Once you reach the line that holds "You are a GUI agent. The screenshot is 640×2576." in the listing below, output it and every line after it through the line that holds "Chat with us (140, 8)", word for word.

Raw data –
BEGIN

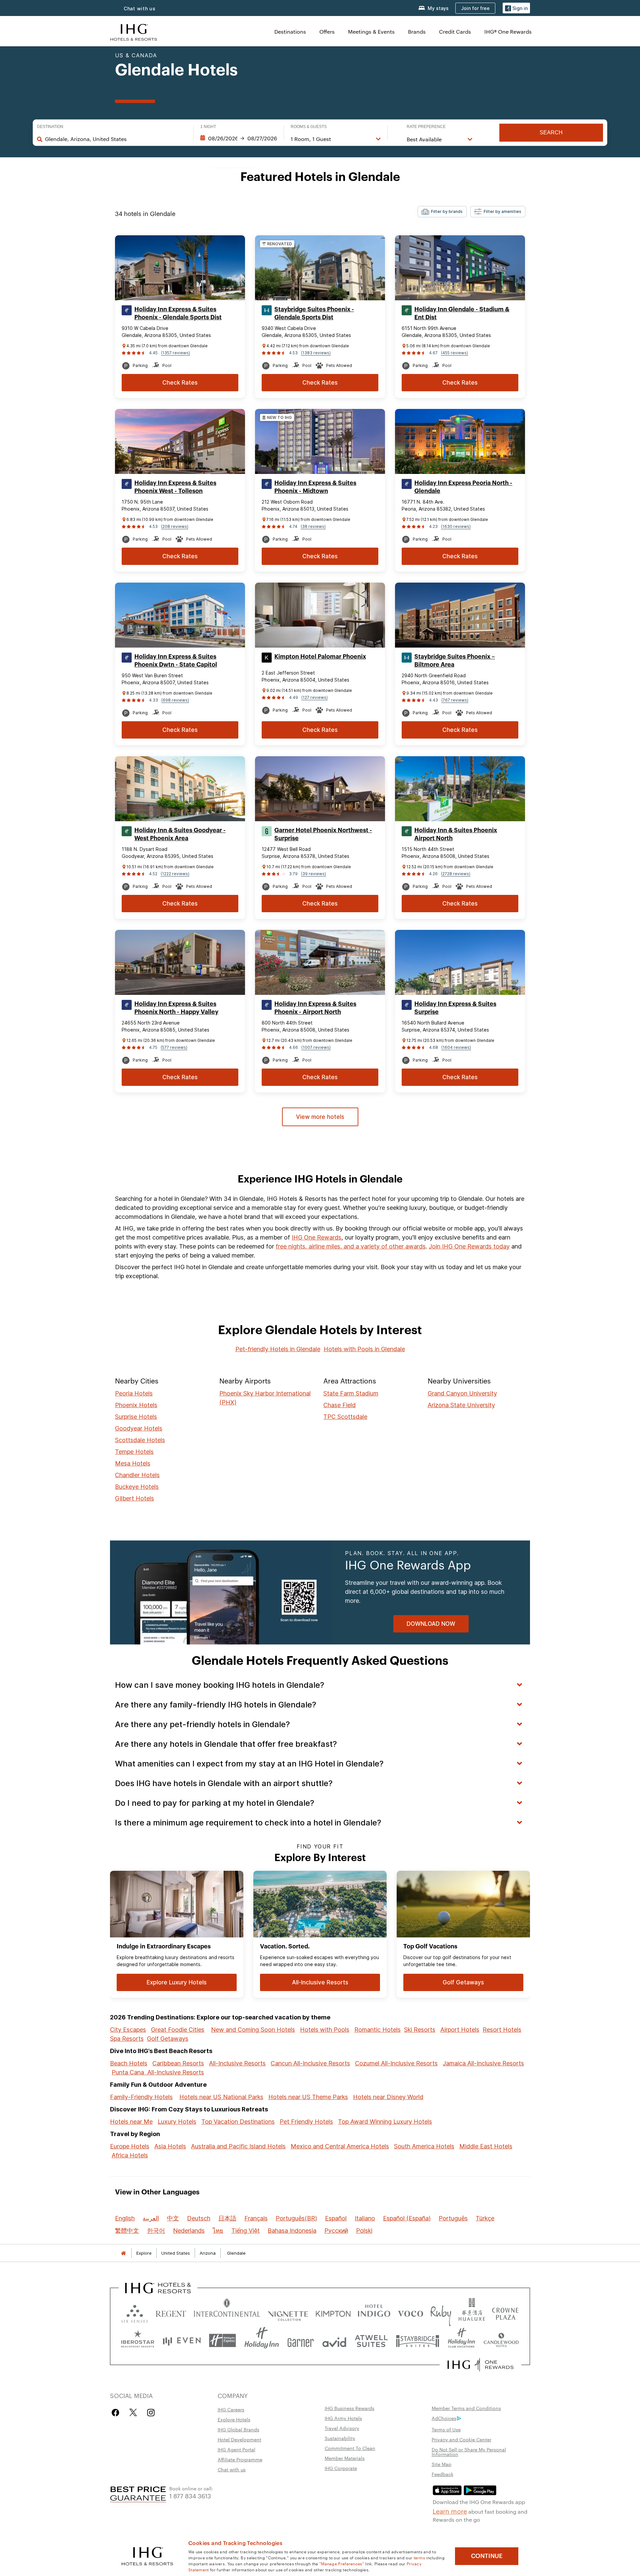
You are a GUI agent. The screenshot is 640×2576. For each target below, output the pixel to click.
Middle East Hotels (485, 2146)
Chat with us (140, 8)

END
BEGIN

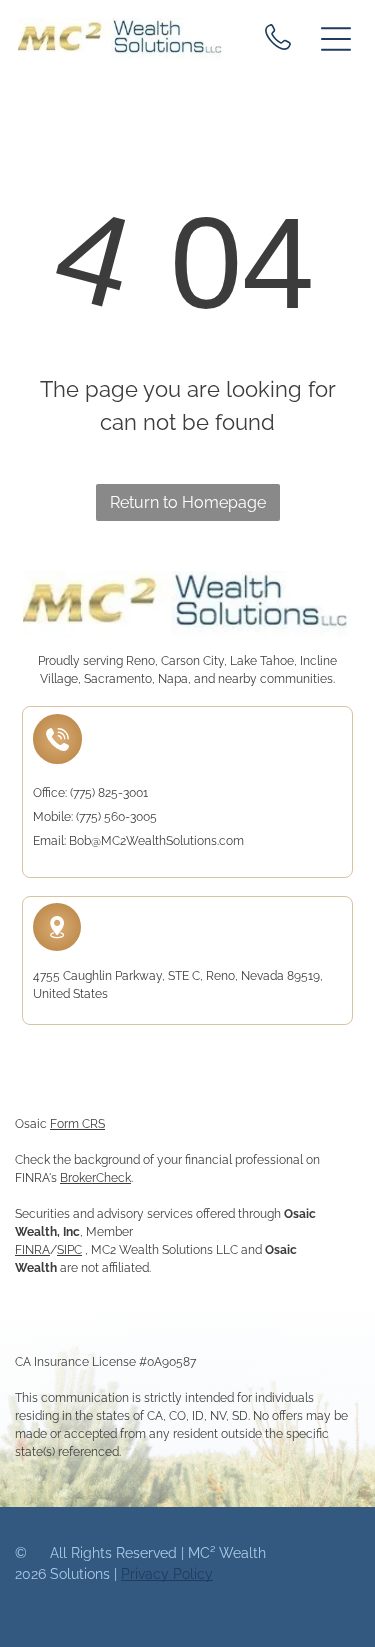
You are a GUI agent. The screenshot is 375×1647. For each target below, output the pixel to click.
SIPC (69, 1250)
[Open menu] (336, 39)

END

Response to this task –
You are a GUI agent. The screenshot is 640×2576. For each target below, output the pixel to click.
Middle East Hotels (485, 2146)
Chat with us (140, 8)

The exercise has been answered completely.